Activists Art McCoy from Black on Black Crime and Judy Martin Survivors/Victims of Tragedy Inc. was there to help lead the chant “No Justice, No Peace.”
Political officials like Councilman Ken Johnson, Councilman Jeff Johnson and Councilwoman Mamie Mitchell expressed support for the rally. Councilman Kevin Conwell expressed his desire to be at the rally first as a man, then as a councilman.
State Rep. John E. Barnes Jr. who was also present, stated something has to be done to protect our residents. Representatives for U.S. Rep. Marcia Fudge were on hand for support to the fact of bringing awareness.
Sowell's attorneys did offer to have him plead guilty but prosecutors said, “No deal.” In fact, in the past, Cuyahoga County Prosecutor Bill Mason has said if any case deserves the death penalty it's this one. Meantime, out of sight, the court brought in about 300 possible jurors.
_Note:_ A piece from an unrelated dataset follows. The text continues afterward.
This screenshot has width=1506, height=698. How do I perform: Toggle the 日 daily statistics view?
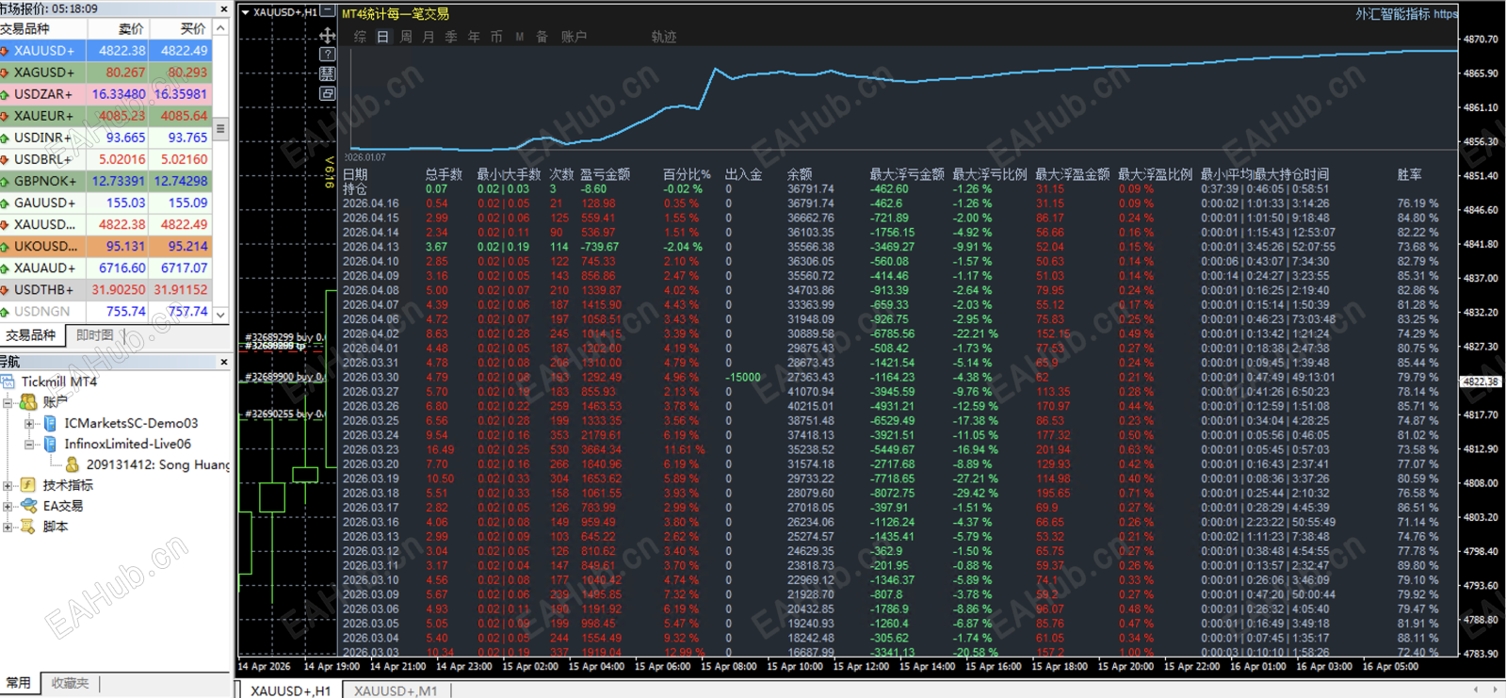tap(382, 37)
The trial was supposed to start Monday, so why did the court bring in possible jurors early and in secret? The court administrator says he didn't want jurors to assume they'd be hearing the Sowell case.
This week a petition filed by some family members, urges prosecutors to take the deal in order to avoid the emotional trauma of the trial. That petition was delivered to Mason's office on Tuesday.
“The death penalty for Anthony Sowell is not necessary or even desirable, in comparison to the grief we families will continue to suffer under the realities and uncertainties of the criminal justice system,” stated the letter.
Of those victims represented in the letter are Tonia Carmichael, Telacia Fortson, Janice Webb and Leshanda Long.
“We feel that our voices have not been heard as victims' families. A prolonged trial and re-enactment of Sowell's demented actions will create great distress on the families of the victims.”